EXERCISE 1 -
In the excerpt below about life in Australia, why are some cone shell species called "cigarette snails"?
EXERCISE 2 -
List every real person named in the excerpt below about life in Australia.

PAGE EXCERPT -
But if the danger’s not in your back garden, then consider the seaside, where you might feel innocently obliged to pick up a cone shell, largely in part due to its intricate and beautiful design, only to disrupt the sleep of the small sea snail lurking inside, who fire poisonous harpoons in self defence. Some species are called ‘cigarette snails’ because (and how Australian is this) you only have roughly the same amount of time to smoke a cigarette before the venom takes hold and summons you to the big clam in the sky.

Disturbing, yes, but then consider what’s in the sea itself: upon a trip to Coonarr Beach, a stretch of pristine east coast shoreline upon which you could feasible walk for several miles without encountering another human being (and that’s on a busy day), eagles circle the ocean looking for shoals of fish, but no matter how tempting it looks, my girlfriend warns me not to go in. “If there are a lot of fish, that probably means that there are quite a few sharks out there.” Oh, righto.


I’ve had quite a few of you asking about how the quiff is holding up in these sub tropical temperatures. Well, it’s going pretty well, and thank you for asking. Although at a recent encounter with a hairdresser (and I believe that this incident may just about warrant the name ‘quiffgate’), where upon asking for an Elvis Presley look (circa 1956), I instead receive a Ronan Keating look (circa 1994) - razor short sides and spiky, not curled. But thank you for your concern people - I’m sure Quiffwatch will return in due course.


And while we’re readdressing cultural stereotypes, I enjoyed fresh shrimp on the barbie the other day, and delicious they were too, even if the little creatures were still keen to put up a bit a fight right up to the very end. Which goes some way to proving the point that the best way to cook these crustaceans is in boiling water and not on a barbie; pop them straight into brine and the shells are much easier to peel. And the Australians don’t even call them shrimp - they’re prawns. The phrase itself was concocted for a series of commercials presented by Paul Hogan for the Australian Tourist Board in the 1980s aimed at the overseas American market where the notion of barbeque is already quite familiar, not to mention ‘shrimp’.


AU Tube: Understanding Australian TV
Good News Week’ (Ten)

INFORMATION SHOWN -
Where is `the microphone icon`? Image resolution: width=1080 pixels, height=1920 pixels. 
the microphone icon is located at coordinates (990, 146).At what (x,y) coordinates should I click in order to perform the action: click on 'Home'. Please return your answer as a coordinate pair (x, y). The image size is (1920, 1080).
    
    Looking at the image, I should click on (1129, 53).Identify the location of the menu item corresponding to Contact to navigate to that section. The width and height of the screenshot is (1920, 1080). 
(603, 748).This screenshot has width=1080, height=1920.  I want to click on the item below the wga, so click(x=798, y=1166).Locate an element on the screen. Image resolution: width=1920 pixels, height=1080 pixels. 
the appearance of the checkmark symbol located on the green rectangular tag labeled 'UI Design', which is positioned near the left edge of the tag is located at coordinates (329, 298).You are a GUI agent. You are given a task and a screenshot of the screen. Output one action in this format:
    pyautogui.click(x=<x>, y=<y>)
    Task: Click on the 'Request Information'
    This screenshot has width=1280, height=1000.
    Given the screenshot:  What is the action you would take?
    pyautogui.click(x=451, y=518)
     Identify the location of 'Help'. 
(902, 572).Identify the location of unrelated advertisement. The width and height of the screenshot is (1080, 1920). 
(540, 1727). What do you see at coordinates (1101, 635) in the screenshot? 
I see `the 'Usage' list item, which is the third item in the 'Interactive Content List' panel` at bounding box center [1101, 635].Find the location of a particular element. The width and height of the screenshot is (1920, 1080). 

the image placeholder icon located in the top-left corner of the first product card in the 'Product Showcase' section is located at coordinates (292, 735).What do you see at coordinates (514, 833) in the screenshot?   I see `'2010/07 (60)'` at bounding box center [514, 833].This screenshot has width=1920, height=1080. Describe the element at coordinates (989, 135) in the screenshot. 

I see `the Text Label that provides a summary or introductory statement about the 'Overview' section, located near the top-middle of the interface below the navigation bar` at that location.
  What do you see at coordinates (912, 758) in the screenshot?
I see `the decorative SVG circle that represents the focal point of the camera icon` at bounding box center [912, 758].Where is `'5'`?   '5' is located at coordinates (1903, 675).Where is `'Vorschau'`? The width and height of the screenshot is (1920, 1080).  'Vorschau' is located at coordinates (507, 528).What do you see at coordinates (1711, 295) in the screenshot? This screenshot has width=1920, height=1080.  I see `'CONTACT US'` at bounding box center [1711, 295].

ANSWER SPACE 1 -
You have roughly the time it takes to smoke a cigarette before the venom takes hold.

ANSWER SPACE 2 -
Elvis Presley
Ronan Keating
Paul Hogan